Eleições
de 2014 consolidaram a figura do direitista que se assume como tal, mas
posições extremadas buscam trazer à tona fantasmas de um passado sombrio e
não contribuem para um debate democrático sadio.
Por Glauco
Faria e Maíra Streit
Socialites e
executivos engravatados caminham lado a lado em manifestações pedindo o
impeachment da presidenta. Internautas exaltados vociferam insultos preconceituosos contra nordestinos nas redes sociais. Jovens que nunca
viveram o período da repressão exigem do Exército um golpe militar, a exemplo
do que ocorreu em 1964, quando teve início uma das páginas mais sangrentas da
nossa história.
Não há mais
dúvidas. Parte da direita perdeu a vergonha de defender seus ideais e agora
luta para consolidar, no país, um projeto político dos mais reacionários. De
acordo com dados do Departamento Intersindical de Assessoria Parlamentar
(Diap), a formação do Congresso Nacional eleita em 2014 é a mais conservadora
dos últimos 50 anos. O aumento no número de militares, religiosos e ruralistas
na Câmara e no Senado seria um reflexo desse novo cenário. Pautas
como aborto, descriminalização das drogas e casamento homoafetivo, tão
debatidas durante as eleições, dificilmente deverão ser abordadas de forma mais
séria e contundente pelos parlamentares.
Na prática, o
que pode ser considerado como “onda conservadora” é algo que vem sendo
promovido há tempos. Em 2012, Fórum publicou uma matéria em sua
edição impressa de outubro chamando a atenção para o fato de que existia àquela
altura uma proliferação de medidas proibitivas. Estas eram usadas como arma
político-eleitoral de setores conservadores, agradando uma parcela
significativa da sociedade brasileira. As medidas eram fartas e variadas,
envolvendo desde um projeto no Senado que pretendia tornar crime produzir e
distribuir jogos de videogames ofensivos “aos costumes e às tradições
dos povos, aos seus cultos, credos, religiões e símbolos”, passando pela
censura às manifestações contra a CBF da parte de torcidas em estádios de
futebol e chegando a casos inusitados como a proposta de um vereador de Vila
Velha (ES) para proibir que noivas da cidade se casassem sem roupas íntimas por
baixo do vestido.
O sociólogo Rudá
Ricci destacava, na ocasião, que a ressonância de tal conservadorismo
poderia estar associada à emergência de uma nova classe C. “Esse pessoal, que
representa 53% da população brasileira, tem medo de voltar à pobreza, são
consumidores vorazes e não gostam de nada que afete a ordem. São muito
conservadores, fechados na família, porque a família sempre esteve com eles.

## Enunciado 1
Reproduza, sem qualquer alteração, o trecho dos registros que se inicia na linha que contém "This screenshot has width=1311, height=2576." e se estende até o final dos registros, incluindo a primeira e a última linha.

## Registros fornecidos
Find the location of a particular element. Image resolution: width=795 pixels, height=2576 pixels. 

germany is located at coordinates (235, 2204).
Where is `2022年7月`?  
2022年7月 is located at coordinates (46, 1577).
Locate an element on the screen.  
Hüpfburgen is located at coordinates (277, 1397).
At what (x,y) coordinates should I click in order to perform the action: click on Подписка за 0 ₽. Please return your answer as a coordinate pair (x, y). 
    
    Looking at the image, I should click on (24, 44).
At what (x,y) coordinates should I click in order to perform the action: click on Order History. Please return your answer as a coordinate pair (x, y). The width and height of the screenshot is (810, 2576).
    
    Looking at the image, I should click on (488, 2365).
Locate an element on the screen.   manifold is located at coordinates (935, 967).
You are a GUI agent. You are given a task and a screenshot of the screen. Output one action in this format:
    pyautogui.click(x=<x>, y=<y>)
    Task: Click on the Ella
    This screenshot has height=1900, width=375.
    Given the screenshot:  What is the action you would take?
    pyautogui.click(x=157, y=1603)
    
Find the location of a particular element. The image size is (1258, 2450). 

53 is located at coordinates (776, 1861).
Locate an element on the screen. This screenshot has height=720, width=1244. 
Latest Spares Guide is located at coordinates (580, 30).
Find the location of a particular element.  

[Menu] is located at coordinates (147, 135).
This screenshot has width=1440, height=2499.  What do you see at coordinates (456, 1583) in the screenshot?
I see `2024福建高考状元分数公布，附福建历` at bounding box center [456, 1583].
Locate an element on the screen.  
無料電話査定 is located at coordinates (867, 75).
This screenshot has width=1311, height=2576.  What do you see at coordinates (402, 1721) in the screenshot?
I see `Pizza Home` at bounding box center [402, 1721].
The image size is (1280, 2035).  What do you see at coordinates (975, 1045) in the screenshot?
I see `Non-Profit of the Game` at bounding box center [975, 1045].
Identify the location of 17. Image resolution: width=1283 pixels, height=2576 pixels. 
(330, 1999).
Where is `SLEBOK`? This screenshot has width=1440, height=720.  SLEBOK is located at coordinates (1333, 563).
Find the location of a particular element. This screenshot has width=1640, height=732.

## Enunciado 2
Indique se cada afirmação a seguir está de acordo com o texto sobre a onda conservadora. Responda com sim ou não e cite literalmente as palavras do texto que decidem a questão.
(a) Segundo o Diap, o Congresso Nacional eleito em 2014 é o mais conservador dos últimos 50 anos.
(b) A matéria da Fórum sobre a proliferação de medidas proibitivas foi publicada em 2014.
(c) O vereador que propôs proibir que noivas se casassem sem roupas íntimas por baixo do vestido atuava em Vitória.

## Resposta completa 1
This screenshot has width=1311, height=2576.  What do you see at coordinates (402, 1721) in the screenshot?
I see `Pizza Home` at bounding box center [402, 1721].
The image size is (1280, 2035).  What do you see at coordinates (975, 1045) in the screenshot?
I see `Non-Profit of the Game` at bounding box center [975, 1045].
Identify the location of 17. Image resolution: width=1283 pixels, height=2576 pixels. 
(330, 1999).
Where is `SLEBOK`? This screenshot has width=1440, height=720.  SLEBOK is located at coordinates (1333, 563).
Find the location of a particular element. This screenshot has width=1640, height=732.

## Resposta completa 2
(a) Sim: “a formação do Congresso Nacional eleita em 2014 é a mais conservadora dos últimos 50 anos”.
(b) Não: “Em 2012, Fórum publicou uma matéria em sua edição impressa de outubro”.
(c) Não: “a proposta de um vereador de Vila Velha (ES)”.